╭─ Material provided

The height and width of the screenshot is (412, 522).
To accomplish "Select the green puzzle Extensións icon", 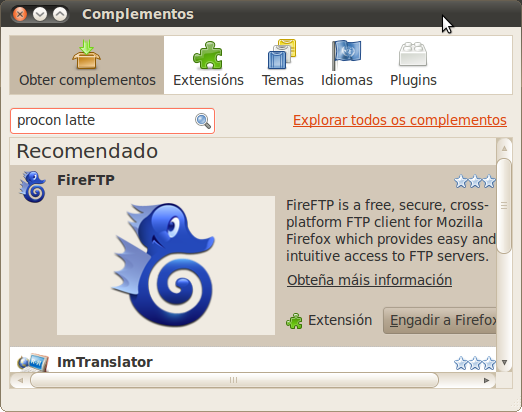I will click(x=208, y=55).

╰─
╭─ Material provided

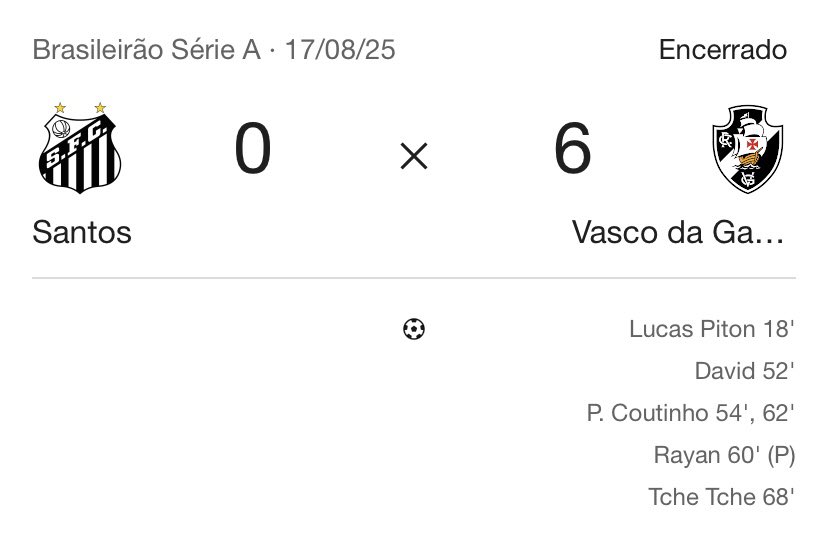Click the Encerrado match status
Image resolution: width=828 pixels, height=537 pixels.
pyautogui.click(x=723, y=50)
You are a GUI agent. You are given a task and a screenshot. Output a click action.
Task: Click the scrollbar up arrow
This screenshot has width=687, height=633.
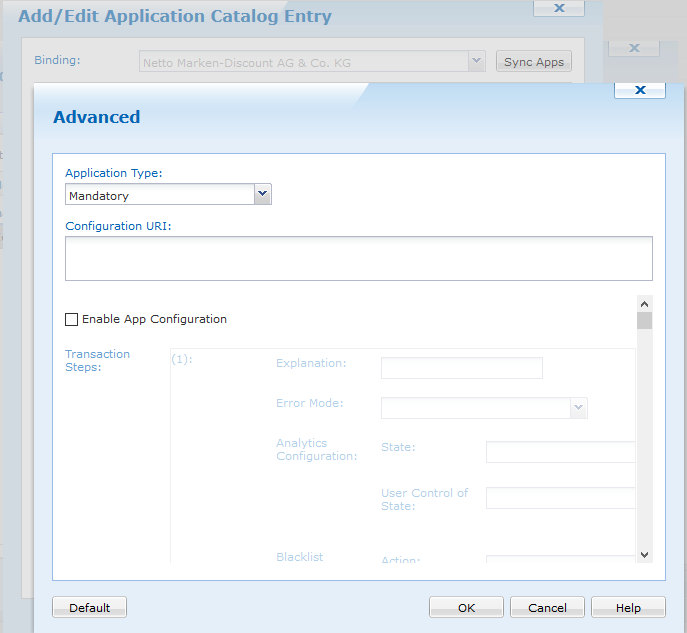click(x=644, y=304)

╰─
╭─ Material provided

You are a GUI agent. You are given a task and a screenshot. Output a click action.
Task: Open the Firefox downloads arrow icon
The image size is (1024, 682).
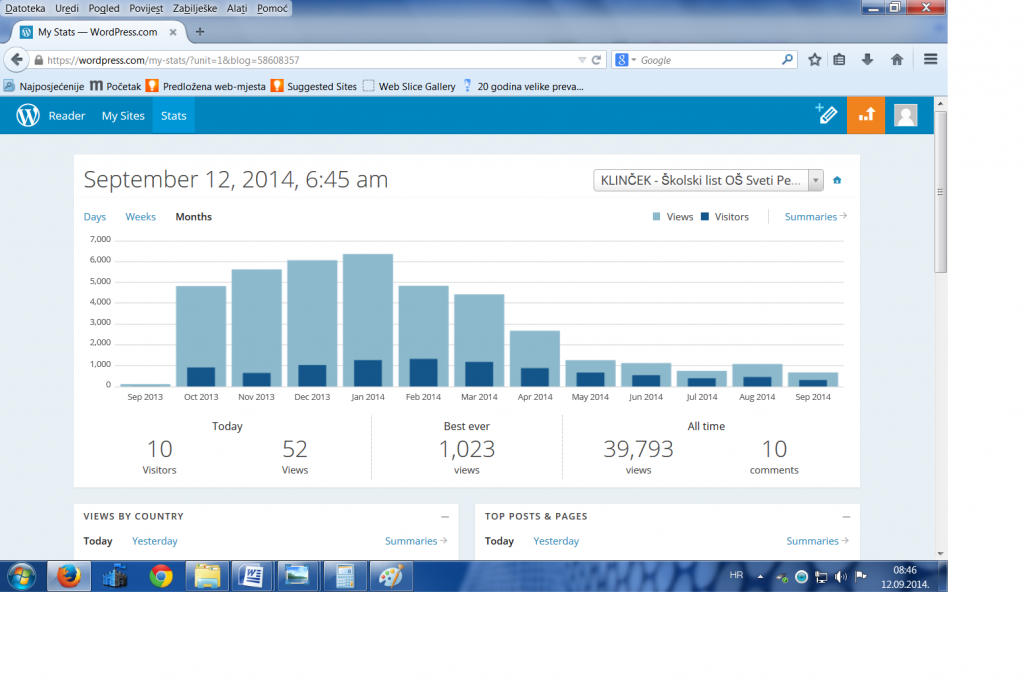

╰─

▶ What you should do:
Filter the data for the string "arrow". Copy each matching line.

▶ Answer to the problem:
Task: Click the scrollbar up arrow
Task: Open the Firefox downloads arrow icon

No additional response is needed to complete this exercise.